-- Task details --
Can you carry the piece below about The Star's successive owners forward from its last line?

-- Passage --
▶

When Walt Disney Co. bought The Star and its parent company, Capital Cities/ABC, in 1995, Disney C.E.O. Michael Eisner came to the newsroom. (The most memorable thing he said was Disney would not be selling the papers anytime soon, but they were on the block a year later.)
When Knight Ridder bought The Star and three other Disney-owned papers in 1997, I’m pretty sure Knight Ridder C.E.O. Tony Ridder came to the newsroom and spoke, although he was such a stone of a personality I don’t specifically remember it.
And in 2006, when McClatchy bought out Knight Ridder, McClatchy C.E.O. Gary Pruitt came to the newsroom. I remember that very well because by then I was hoping for a buyout and asked him, in front of the crowd, if he was planning on offering any. (The answer was no, and I retired on June 30, three days after the McClatchy deal closed.)
But Melchiorre? No, I don’t think he’ll be visiting the newsroom and talking about Chatham’s plans for the paper. I would bet, in fact, that not one Star employee — not even president-publisher-secretary and head of security Mike Fannin — will ever see him.
But just on the outside chance he does come around, would somebody please take his picture and send it to me?
Sad. Just sad.
I love your lead sentence, Fitz. Good writing.
What a perfect synecdoche. How fitting. The owner, (whose only hope to “save journalism” in this second or third tier town), is digital publishing–has no web site!

◀

-- Collected material --
▶

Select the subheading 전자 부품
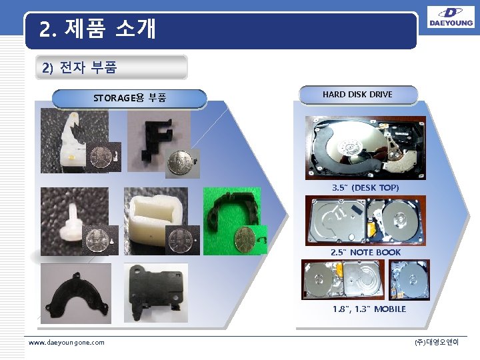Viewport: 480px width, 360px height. (79, 67)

◀

-- Result for this task --
Clearly, the writing is on the digital wall. Enjoy your pension, which is fleeting.
Thanks, Tracy. You know a little about ledes (leads) yourself. And your word “synedoche” drove me to the online dictionary. What a great word!
I think I’ll go to Egypt, Brazil and Africa before my $891.23 monthly pension check stops coming.
So glad that I turned 55 last year and was able to get my 401(k) the hell out of there and roll it into the one at my current employer.
I have no regrets whatsoever about going with the monthly pension. I’ve received well over six figures since retiring in 2006, and I could get another six, if I live long enough and if the PBGC either makes McClatchy pay up or picks up at least two-thirds of the company’s pension responsibilities.
Yes, Tony Ridder came to The Star newsroom when KR bought the paper. I was there. But I’m not now.